When I return to the clinical practice of medicine, whether here in Central America or back in the US, I will take these remembrances with me. And I will recollect the myriad thoughts and feelings that came to light during my incapacitation. Guillain-Barre affects only the peripheral nervous system; it leaves the mind free to explore fears and worries, joys and pleasures–a whole spectrum of ideas and emotions. I will recall the terror of imagining that my next breath would be my last, and the refuge of knowing that I am loved.
I’m fond of recalling the words of Octavio Paz, the Mexican poet and Nobel laureate, in his book The Labyrinth of Solitude. Love, he wrote, is “a perpetual discovery, an immersion into…waters of reality.”
I am experiencing such an immersion and discovery right now, as I go about building new foundations of strength and endurance.
I know that my recovery will take time, perhaps months or even years. Yet, having faced the acute challenges of catastrophic illness and felt the outpouring of love from others and from within myself, I feel Paz’s words ringing within me more poignantly and richly than ever before.
May I take them with me as I return to my own state of normalcy. May I hear them when I attend to others in their hour of need.

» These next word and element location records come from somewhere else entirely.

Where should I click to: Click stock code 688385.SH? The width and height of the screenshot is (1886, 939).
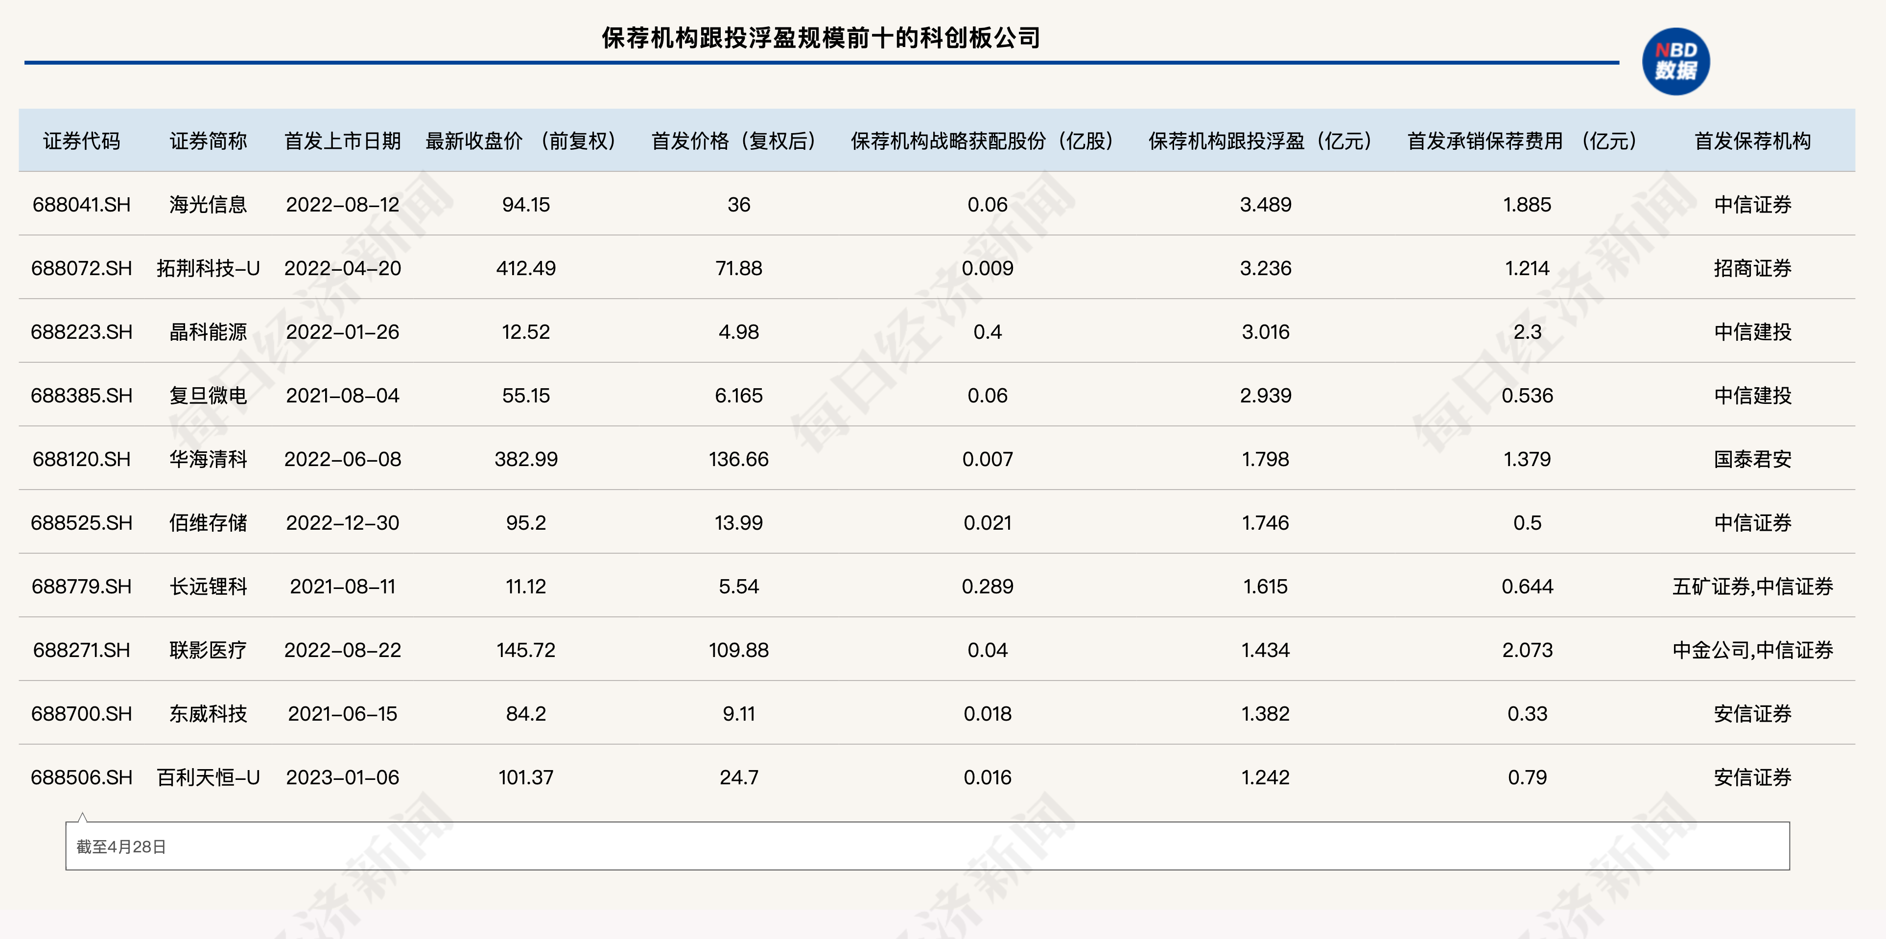81,395
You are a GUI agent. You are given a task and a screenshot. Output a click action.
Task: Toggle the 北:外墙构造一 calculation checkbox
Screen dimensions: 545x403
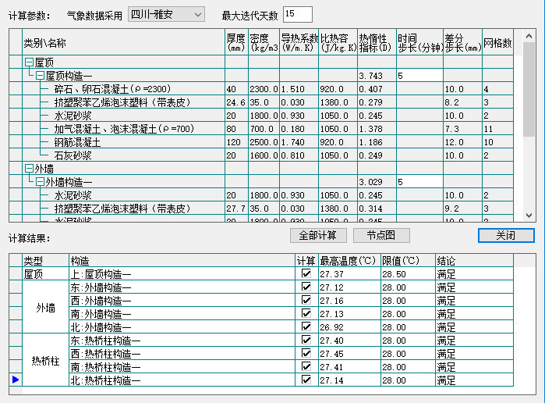(x=306, y=327)
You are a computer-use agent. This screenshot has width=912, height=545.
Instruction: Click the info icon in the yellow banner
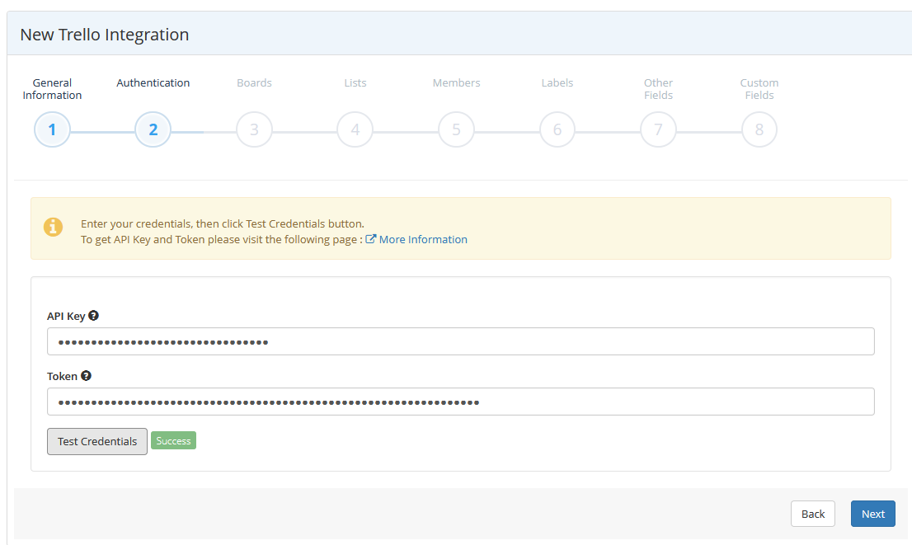pyautogui.click(x=54, y=227)

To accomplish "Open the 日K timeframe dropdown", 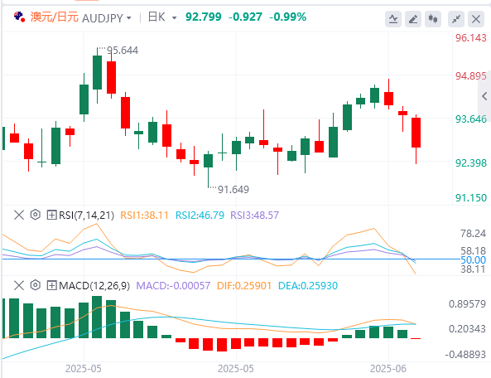I will tap(162, 17).
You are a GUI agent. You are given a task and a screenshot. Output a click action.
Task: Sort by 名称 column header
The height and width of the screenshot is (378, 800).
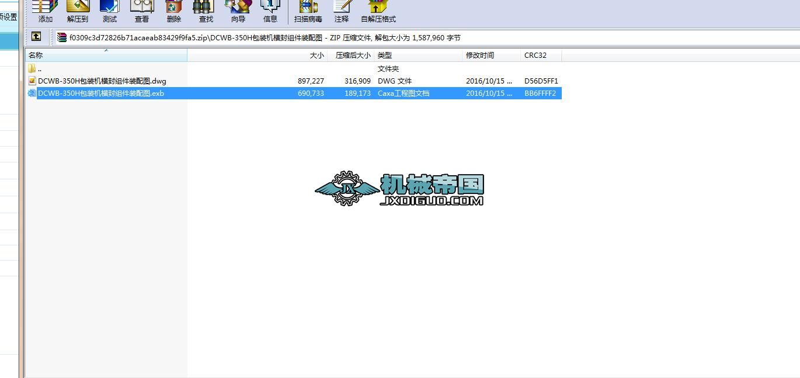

And the next time it is my turn to know suffering–the next time when, literally or metaphorically, I cannot walk–may I remember them, and find peace and contentment.
So may we all.
About the author:
Bill Ventres is a family physician and medical anthropologist. In late 2010 he left Portland, Oregon, for the city of San Salvador, in El Salvador, to teach in the University of El Salvador’s master’s in public health program as a visiting research professor, funded by the Fulbright Commission of the US Department of State. His favorite number is now fifty-three, given that in this, his fifty-third year of life, he has experienced a succession of life-changing experiences–living abroad in Latin America, returning to the US to care for his mother in a hospice program, becoming engaged to a wonderful Salvadoran woman and, of course, contracting Guillain-Barre Syndrome. These and other adventures have offered him new perspectives on joy, friendship and the deeper meanings of life. He is profoundly grateful.